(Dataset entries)
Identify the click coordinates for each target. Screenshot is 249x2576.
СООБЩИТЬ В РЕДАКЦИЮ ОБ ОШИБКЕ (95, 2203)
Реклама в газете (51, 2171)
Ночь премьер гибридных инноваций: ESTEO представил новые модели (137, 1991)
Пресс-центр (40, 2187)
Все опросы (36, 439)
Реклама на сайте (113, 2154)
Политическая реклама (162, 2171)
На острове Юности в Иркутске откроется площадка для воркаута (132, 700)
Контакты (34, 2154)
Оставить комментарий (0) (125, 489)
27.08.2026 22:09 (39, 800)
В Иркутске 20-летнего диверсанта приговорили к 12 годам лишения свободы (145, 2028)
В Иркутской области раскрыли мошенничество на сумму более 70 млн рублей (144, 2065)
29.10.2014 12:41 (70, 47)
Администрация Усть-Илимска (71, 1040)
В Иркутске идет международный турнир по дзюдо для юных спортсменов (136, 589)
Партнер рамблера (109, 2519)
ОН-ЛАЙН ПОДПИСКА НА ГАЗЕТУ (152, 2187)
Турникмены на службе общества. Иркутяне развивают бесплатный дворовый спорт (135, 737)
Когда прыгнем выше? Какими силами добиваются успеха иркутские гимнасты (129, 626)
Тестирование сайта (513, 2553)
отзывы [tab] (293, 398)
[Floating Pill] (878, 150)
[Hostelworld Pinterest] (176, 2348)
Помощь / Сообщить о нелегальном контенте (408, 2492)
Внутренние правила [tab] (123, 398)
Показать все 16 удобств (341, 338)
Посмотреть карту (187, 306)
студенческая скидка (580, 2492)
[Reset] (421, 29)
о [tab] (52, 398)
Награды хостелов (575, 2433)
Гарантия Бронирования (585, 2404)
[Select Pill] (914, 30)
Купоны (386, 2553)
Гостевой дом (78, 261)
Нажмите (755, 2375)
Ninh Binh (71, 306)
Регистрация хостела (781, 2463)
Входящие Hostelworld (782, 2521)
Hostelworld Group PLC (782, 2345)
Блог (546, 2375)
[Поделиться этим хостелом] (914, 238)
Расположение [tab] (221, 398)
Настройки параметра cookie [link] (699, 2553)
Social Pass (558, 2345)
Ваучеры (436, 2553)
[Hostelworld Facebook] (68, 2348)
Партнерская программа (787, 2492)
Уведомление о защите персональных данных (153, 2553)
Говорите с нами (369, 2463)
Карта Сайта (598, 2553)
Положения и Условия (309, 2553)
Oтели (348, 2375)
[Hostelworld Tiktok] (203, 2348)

▶ _The task_: If a line comes after the one that contains "Политическая реклама (162, 2171)", leave it out; return every line of the entries up to that point exactly, starting with the first, with that line included.

▶ _Problem solution_:
Identify the click coordinates for each target. Screenshot is 249x2576.
СООБЩИТЬ В РЕДАКЦИЮ ОБ ОШИБКЕ (95, 2203)
Реклама в газете (51, 2171)
Ночь премьер гибридных инноваций: ESTEO представил новые модели (137, 1991)
Пресс-центр (40, 2187)
Все опросы (36, 439)
Реклама на сайте (113, 2154)
Политическая реклама (162, 2171)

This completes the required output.